According to a press release dated October 25, 2002, Optical Cable Corporation announced that the consolidated class action securities lawsuit filed against Optical Cable Corporation, its former Chairman, CEO & President Robert Kopstein, and certain other officers and directors of the Company brought in the United States District Court for the Western District of Virginia (the "Court") has been dismissed with prejudice and the previously announced agreed upon settlement is final and binding. The settlement with members of the shareholder class, initially announced on June 26, 2002, provides for Optical Cable to pay $700,000 in cash, a portion of which was funded by insurance, and issue warrants to purchase 250,000 shares of common stock at an exercise price of $4.88 per common share (reflecting adjustments for the reverse split effected July 31, 2002). On September 23, 2002, U.S. District Judge James C. Turk entered an Order and Final Judgment approving the settlement and dismissing the shareholder class action lawsuit with prejudice. The Order and Final Judgment was subject to appeal for 30 days after being entered. Since no appeal was filed with the Court within 30 days, the settlement has become final and binding.

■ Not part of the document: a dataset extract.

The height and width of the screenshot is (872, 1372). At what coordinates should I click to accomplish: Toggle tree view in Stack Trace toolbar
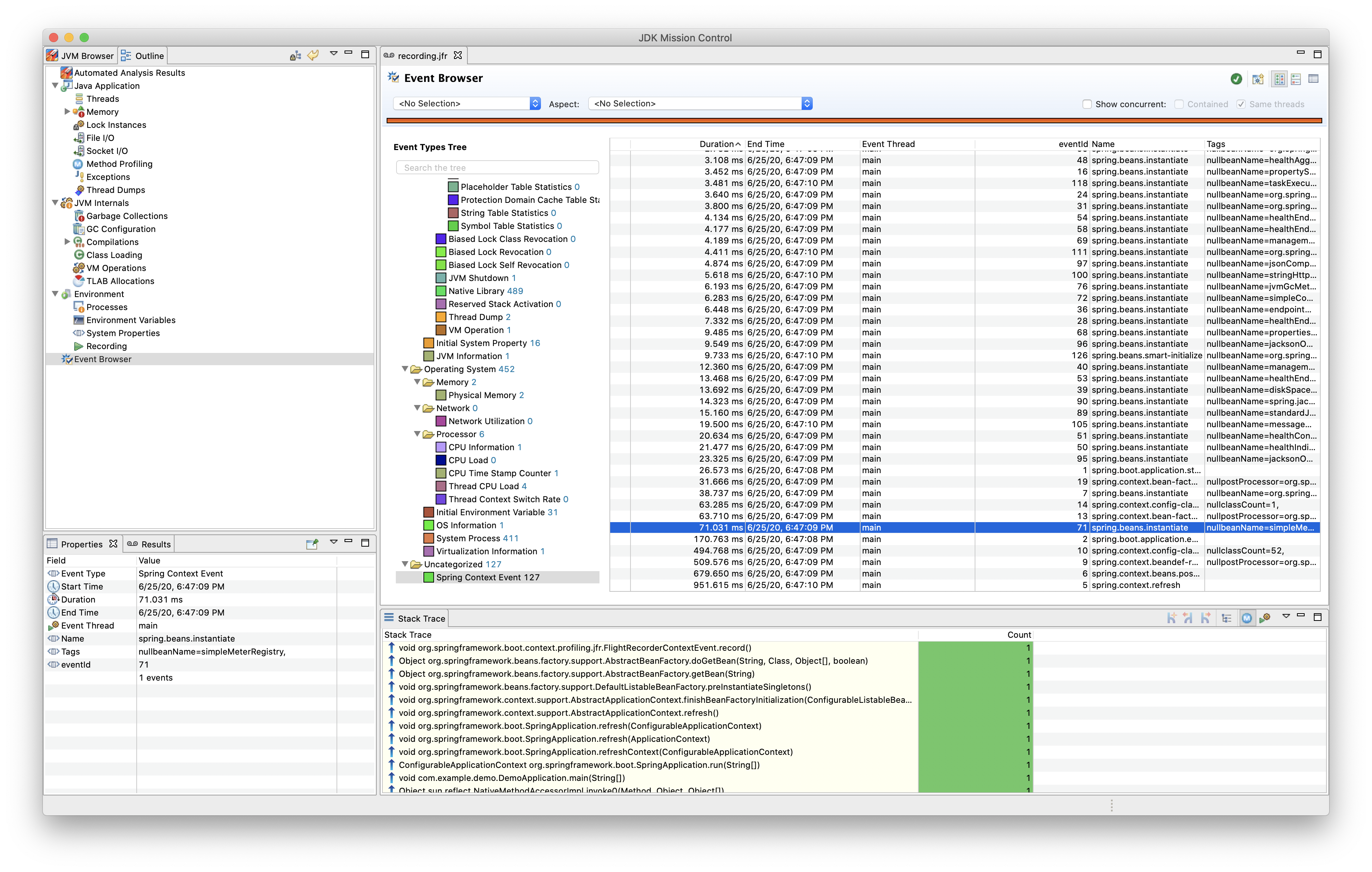[1226, 618]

The original complaint alleges that defendants violated Sections 10(b) and 20(a) of the Securities and Exchange Act of 1934 and Rule 10b-5 promulgated thereunder. The complaint alleges that during the Class Period, defendants issued to the investing public false and misleading information that materially misstated the Company's condition and prospects. Moreover, the Company failed to disclose material information necessary to make its prior statements not misleading. The complaint alleges that defendants violated the federal securities law by engaging in a conspiracy and/or course of conduct pursuant to which they made a series of materially false and misleading statements and failed to make and/or omitted necessary, required, accurate, and material statements concerning the business and financial operations of Optical Cable, Optical Cable common stock, and the holdings of Kopstein, with the intent and having the effect of substantially inflating the price of Optical Cable common stock. Specifically, the defendants made numerous positive statements as to the business and financial health of Optical Cable prior to and during the Class Period yet failed to disclose to the investing public Kopstein's use of his stock as collateral for margin loans with various brokerage accounts he maintained to speculate in technology stocks. Given Kopstein's control of 96% of the Company's common stock, his use of his Optical Cable stock as collateral created a significant risk that large numbers of these shares could be seized and sold on the open market by brokerage firms to cover Kopstein's trading losses. According to the complaint, Kopstein had been cautioned by at least one brokerage firm to not speculate by borrowing money against his Optical Cable stock to invest in other technology company securities. Kopstein's speculation in other technology companies securities led to the margin calls which then resulted in significant losses to the plaintiffs when the brokerage firms seized Kopstein's Optical Cable stock and dumped millions of shares on the market at the same time,
resulting in the severe depression of the Company's stock price.